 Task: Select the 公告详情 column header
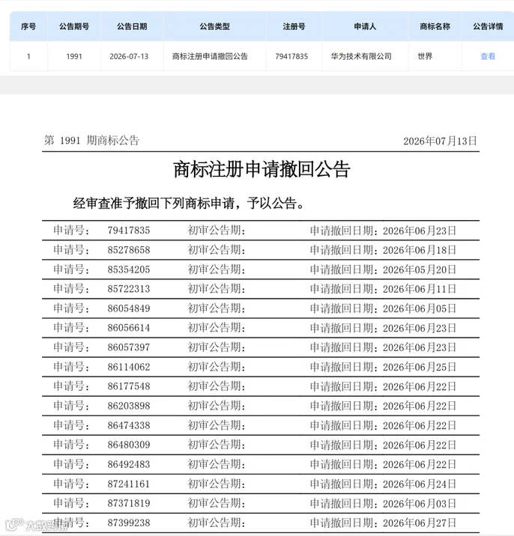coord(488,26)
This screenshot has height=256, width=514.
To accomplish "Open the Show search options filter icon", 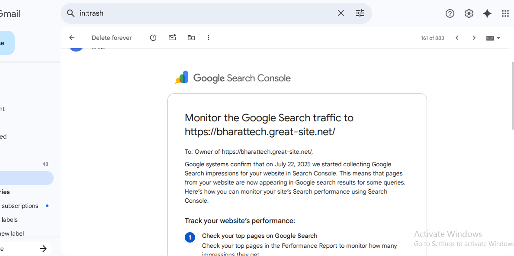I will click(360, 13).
==================================================
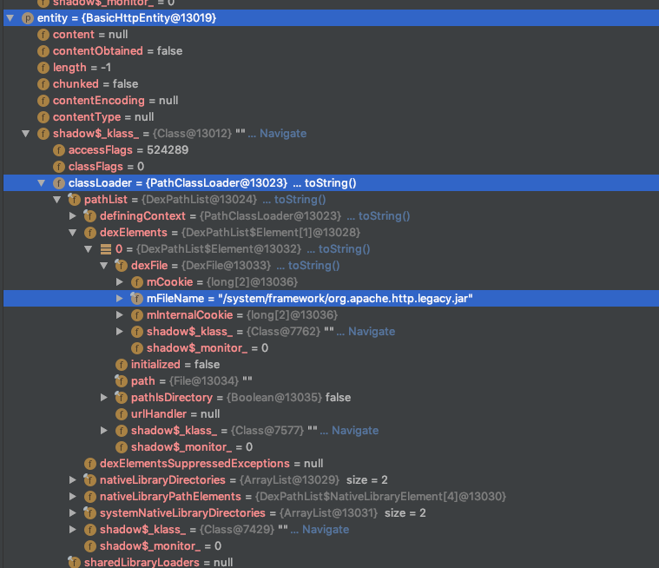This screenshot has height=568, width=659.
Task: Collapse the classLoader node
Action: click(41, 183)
==================================================
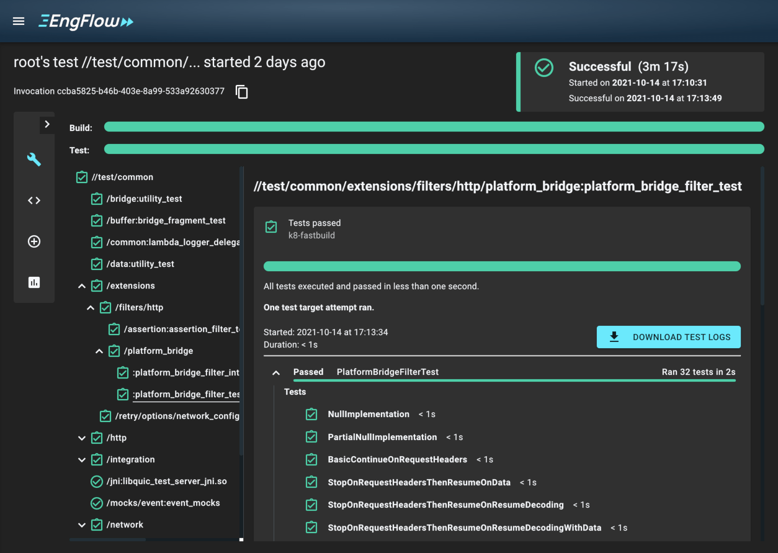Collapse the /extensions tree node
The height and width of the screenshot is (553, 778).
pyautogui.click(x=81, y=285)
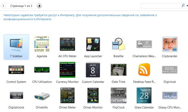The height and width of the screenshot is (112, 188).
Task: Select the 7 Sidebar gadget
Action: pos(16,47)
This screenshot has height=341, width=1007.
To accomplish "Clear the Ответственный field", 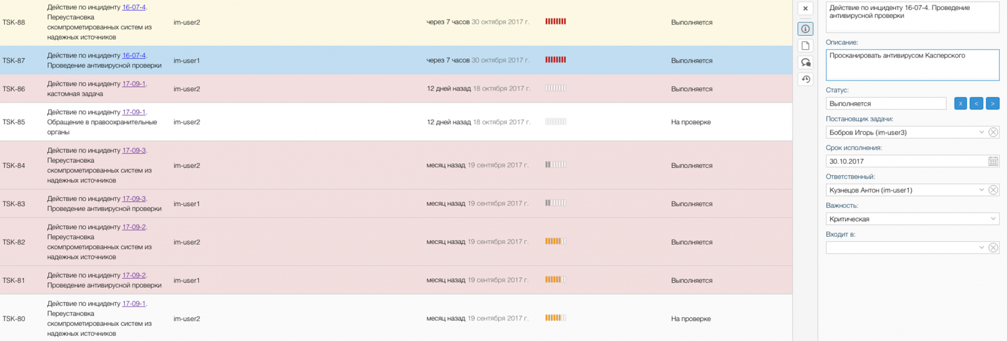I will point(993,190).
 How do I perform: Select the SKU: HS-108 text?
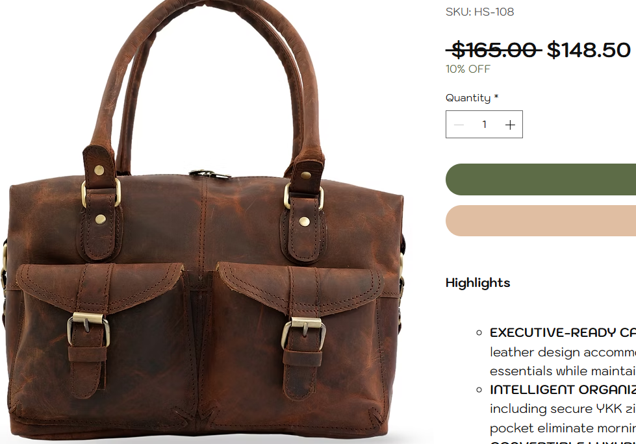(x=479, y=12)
==================================================
| Task |
Write out everything from the line containing "This screenshot has height=568, width=659." down to the line containing "Action: click(41, 183)" in the data, replacing "Collapse" with "Expand" and changing nothing else. Omit the pictures.

| Solution |
This screenshot has height=568, width=659.
Task: Expand the classLoader node
Action: click(41, 183)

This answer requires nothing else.